= Justin Fox (DOGE employee) =

American businessman

Justin Fox is an American businessman who served in the Department of Government Efficiency (DOGE). Fox, along with DOGE employee Nate Cavanaugh, terminated 97% of grants administered under the National Endowment for the Humanities (NEH), and is the subject of a lawsuit filed in 2026. Fox was an employee of the General Services Administration and a member of the DOGE Small Agencies Team.

== Career ==
Fox previously worked for Jefferies, and later Nexus Capital Management.

=== Second Trump administration ===
Fox joined DOGE in early March 2025, and shortly was assigned to aid DOGE at the US African Development Foundation. Fox was also assigned to the National Labor Relations Board.

On March 12, 2025, Fox was subsequently detailed at the National Endowment for the Humanities under Nate Cavanaugh. Fox was tasked with tagging NEH grants for "DEI", and used ChatGPT to identify such grants. Fox compiled a list he described as the "craziest" and "other bad" grants, using three dozen keywords including "equality", "LGBT", and "immigration". In 22 days, 97% of grants were cancelled, including a grant for High Point Museum to conduct HVAC repairs.

Fox was deposed as part of a lawsuit filed by American Council of Learned Societies, the American Historical Association, and the Modern Language Association. The video of Fox's deposition subsequently went viral. In a widely shared clip from the deposition, Fox was asked if he agreed with ChatGPT's flagging of a documentary about Jewish slave labor during the Holocaust, responding "It's a Jewish — specifically focused on Jewish culture and amplifying the marginalized voices of the females in that culture. It's inherently related to D.E.I. for that reason." Fox also struggled to define DEI.

According to a March 13, 2026 filing, the US government asked that the videos be removed "from the internet due to concerns that the publication of the videos could subject the witnesses and their family members to undue harassment and reputational harm," adding "Unfortunately, that risk has now materialized—at least one witness has been subjected to significant harassment, including death threats. Accordingly, we respectfully request that the Court enter the requested order as soon as possible to minimize the risk of additional harm to the witnesses and their families."

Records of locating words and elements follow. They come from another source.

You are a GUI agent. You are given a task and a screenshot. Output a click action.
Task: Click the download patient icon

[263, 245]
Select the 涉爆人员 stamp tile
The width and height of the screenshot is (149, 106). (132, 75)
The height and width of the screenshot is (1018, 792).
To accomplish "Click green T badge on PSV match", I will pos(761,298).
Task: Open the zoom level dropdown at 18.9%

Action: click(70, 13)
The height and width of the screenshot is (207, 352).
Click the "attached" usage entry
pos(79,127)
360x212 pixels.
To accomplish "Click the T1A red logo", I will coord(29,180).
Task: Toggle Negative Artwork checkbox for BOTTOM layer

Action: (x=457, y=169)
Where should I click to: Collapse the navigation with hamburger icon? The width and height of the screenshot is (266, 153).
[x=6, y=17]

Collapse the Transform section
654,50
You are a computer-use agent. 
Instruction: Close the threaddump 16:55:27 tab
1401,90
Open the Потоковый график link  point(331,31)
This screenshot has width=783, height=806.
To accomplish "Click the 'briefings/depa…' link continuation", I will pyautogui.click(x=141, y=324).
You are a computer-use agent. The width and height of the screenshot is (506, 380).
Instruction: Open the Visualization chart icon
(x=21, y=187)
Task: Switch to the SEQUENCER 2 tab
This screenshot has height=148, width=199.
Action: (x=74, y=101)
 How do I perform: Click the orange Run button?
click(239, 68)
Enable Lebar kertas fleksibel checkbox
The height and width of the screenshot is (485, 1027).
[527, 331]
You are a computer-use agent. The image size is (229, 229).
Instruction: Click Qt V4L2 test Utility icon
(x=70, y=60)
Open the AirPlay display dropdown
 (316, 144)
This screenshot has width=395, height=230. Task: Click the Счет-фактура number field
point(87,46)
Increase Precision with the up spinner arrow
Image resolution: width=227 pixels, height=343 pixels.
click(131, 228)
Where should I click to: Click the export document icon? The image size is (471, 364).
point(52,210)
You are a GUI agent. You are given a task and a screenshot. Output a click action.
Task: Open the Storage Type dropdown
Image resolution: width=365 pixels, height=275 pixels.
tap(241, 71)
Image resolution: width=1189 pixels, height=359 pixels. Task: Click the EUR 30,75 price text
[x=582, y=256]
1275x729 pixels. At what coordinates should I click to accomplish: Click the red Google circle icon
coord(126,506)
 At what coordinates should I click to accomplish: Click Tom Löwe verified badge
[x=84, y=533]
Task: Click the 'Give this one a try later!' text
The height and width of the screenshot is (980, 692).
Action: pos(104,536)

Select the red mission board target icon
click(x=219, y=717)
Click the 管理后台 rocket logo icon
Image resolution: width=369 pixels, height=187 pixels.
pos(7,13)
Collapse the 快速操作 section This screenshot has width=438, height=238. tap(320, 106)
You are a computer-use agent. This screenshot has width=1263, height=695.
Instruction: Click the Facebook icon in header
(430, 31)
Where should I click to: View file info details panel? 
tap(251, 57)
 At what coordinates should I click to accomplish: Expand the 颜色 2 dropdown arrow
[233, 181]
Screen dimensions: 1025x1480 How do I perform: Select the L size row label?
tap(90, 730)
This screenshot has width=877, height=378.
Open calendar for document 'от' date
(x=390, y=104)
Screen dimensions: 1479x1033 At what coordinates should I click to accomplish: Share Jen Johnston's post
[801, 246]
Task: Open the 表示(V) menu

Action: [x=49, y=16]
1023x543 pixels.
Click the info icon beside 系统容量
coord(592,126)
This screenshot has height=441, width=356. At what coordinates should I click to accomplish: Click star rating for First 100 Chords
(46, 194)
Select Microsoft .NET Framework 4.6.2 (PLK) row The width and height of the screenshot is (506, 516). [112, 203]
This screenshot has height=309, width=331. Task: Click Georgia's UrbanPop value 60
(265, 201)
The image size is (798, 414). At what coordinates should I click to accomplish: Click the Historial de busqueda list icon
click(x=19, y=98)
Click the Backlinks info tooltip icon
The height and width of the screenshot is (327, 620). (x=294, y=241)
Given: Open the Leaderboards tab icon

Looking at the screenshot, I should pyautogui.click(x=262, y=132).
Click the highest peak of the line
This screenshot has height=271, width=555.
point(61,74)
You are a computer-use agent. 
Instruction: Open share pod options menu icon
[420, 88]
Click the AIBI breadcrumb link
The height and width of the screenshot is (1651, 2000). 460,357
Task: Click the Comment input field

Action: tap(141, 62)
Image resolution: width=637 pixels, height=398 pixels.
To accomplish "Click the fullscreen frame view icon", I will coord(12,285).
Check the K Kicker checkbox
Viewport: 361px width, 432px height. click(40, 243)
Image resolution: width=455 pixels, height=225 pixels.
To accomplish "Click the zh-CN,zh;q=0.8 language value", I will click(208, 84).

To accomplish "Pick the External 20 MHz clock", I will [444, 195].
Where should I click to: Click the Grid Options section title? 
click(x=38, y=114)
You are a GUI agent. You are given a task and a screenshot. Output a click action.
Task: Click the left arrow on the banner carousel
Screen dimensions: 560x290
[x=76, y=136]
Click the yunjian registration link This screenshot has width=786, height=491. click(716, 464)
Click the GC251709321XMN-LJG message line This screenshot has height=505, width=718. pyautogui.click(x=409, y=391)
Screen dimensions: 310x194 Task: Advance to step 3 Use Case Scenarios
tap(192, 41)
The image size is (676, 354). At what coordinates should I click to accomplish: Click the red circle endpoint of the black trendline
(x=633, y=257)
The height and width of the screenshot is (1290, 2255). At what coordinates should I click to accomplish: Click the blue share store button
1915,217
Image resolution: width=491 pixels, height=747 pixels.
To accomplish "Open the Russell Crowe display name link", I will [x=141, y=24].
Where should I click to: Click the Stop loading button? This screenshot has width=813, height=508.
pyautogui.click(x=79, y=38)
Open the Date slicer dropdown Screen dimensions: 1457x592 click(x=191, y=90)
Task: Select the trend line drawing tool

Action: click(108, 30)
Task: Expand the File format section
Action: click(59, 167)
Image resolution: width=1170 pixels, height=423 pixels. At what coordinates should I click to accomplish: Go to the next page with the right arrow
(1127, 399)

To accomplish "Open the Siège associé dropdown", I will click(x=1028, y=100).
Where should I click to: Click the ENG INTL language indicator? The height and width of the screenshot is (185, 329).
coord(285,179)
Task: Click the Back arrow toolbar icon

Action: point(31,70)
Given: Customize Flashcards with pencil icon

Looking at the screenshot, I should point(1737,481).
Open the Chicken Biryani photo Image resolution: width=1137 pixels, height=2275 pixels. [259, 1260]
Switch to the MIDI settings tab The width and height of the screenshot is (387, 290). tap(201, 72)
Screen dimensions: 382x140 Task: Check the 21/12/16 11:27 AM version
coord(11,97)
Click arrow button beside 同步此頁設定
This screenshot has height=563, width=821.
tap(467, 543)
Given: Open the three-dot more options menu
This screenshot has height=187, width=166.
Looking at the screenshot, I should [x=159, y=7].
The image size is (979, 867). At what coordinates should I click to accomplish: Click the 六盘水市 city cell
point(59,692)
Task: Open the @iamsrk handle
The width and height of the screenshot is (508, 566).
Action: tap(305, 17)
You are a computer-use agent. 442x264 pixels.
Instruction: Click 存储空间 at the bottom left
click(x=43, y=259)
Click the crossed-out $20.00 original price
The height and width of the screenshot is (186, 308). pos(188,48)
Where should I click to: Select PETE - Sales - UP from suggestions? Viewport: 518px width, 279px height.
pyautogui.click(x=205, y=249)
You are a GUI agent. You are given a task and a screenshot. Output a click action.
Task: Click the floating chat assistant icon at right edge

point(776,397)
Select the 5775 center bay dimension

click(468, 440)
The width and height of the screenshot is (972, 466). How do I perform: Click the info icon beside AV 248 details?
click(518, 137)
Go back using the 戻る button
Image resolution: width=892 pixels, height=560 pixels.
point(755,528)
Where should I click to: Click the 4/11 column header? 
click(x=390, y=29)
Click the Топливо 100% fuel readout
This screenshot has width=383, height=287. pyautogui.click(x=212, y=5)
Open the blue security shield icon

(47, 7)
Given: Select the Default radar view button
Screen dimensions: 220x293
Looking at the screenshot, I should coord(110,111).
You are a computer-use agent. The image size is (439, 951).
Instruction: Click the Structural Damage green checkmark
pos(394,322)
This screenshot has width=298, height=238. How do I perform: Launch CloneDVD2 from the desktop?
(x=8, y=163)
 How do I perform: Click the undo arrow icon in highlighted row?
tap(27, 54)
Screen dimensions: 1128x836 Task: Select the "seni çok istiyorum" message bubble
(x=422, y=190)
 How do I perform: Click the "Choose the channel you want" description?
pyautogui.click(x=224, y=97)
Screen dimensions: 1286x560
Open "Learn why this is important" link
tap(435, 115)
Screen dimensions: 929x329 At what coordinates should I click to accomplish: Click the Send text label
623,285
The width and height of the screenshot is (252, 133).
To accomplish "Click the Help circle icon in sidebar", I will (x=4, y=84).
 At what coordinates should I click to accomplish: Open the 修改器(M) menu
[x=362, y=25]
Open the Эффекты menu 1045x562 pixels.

On March 13, 2026, judge Colleen McMahon of the Federal District Court in Manhattan ordered the viral videos of Fox and Cavanaugh's depositions to be taken down, ordering the scholarly groups "take any and all possible steps to claw back” the videos.

On March 23, the judge rescinded that order, saying the public interest in the videos outweighs the risk of "embarrassment and reputational harm." The judge added, "the videos concern the conduct of public officials acting in their official capacities — a context in which the public interest in transparency and accountability is at its apex."

In May 2026, Judge McMahon ordered the restoration of the NEH grants in a ruling that criticized Cavanaugh's and Fox's use of ChatGPT in the cancellation of the funding.

=== Private sector ===
On April 18, 2026, Wired published an investigation titled "Where the DOGE Operatives Are Now". According to the investigation, both Fox and his former superior Nate Cavanaugh have returned to the private sector and work together at Special, an AI startup.